Na Vila cartografada de «Húmus» a vida é um intervalo entre o sonho e a dor, um edifício de palavras: «Construímos ao lado da vida outra vida que acabou por nos dominar. Vamos até à cova com palavras. Submetem-nos, subjugam-nos. Pesam toneladas, têm a espessura de montanhas. São as palavras que nos contêm, são as palavras que nos conduzem.» Entre a vida e a morte, entre tabiques e palavras, surge o espanto do Mundo: «Só a insignificância nos permite viver. Sem ela já o doido que em nós prega tinha tomado conta do mundo».
O Gabiru (ridículo, grotesco, caótico) é uma voz do livro. Começa por avisar («a sensibilidade não é individual, é universal. Basta ferir a sensibilidade que vai dos nossos nervos até à Via Láctea para transformar as noções do tempo, do espaço, da vida e da morte») e por fim adverte: «O mistério é este e mais nenhum: é exprimir como o que é espírito se transforma em matéria, como a poeira se condensa, como a alma se faz corpo».

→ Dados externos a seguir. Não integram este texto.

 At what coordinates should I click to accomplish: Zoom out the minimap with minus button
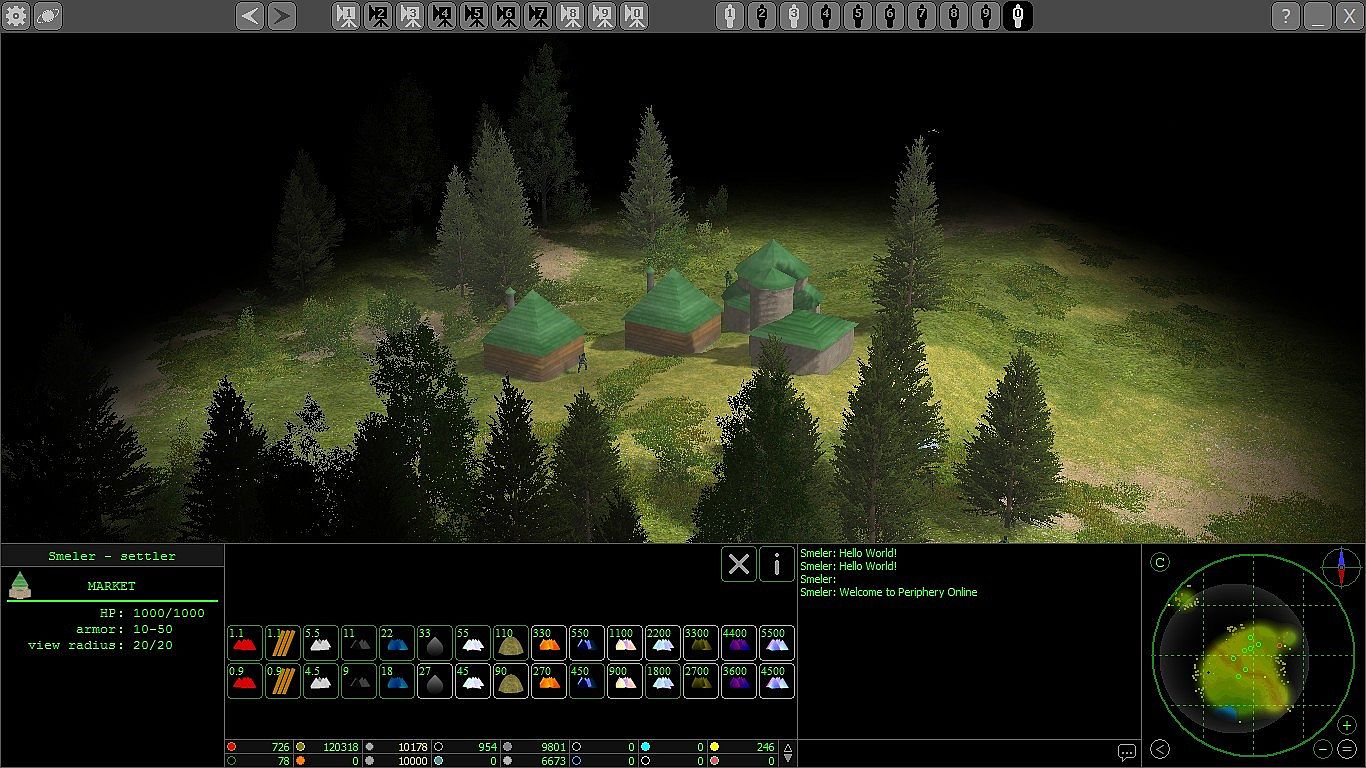1323,749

Entre a vida e a morte existe o sonho («o nosso sonho é não morrer») mas o Gabiru insiste na vida: «viver é que é bom, viver com o instinto, como os ladrões e os bichos, os malfeitores e as feras, sem pensar, sem sonhar, sem palavras nem leis, até cair a um canto, morto e feliz». Mas ao viver correm-se riscos de ser preso mas «Na cadeia também se come pão.» Perto do fim deste livro maravilhoso ouvem-se gritos e lágrimas («os ladrões das estradas desatam a chorar») e o Gabiru pergunta («Ouves o grito?») para logo a seguir decretar: «É preciso matar segunda vez os mortos.»
(Edição: Porto Editora, Colecção Portuguesa, Apresentação: Lilaz Carriço)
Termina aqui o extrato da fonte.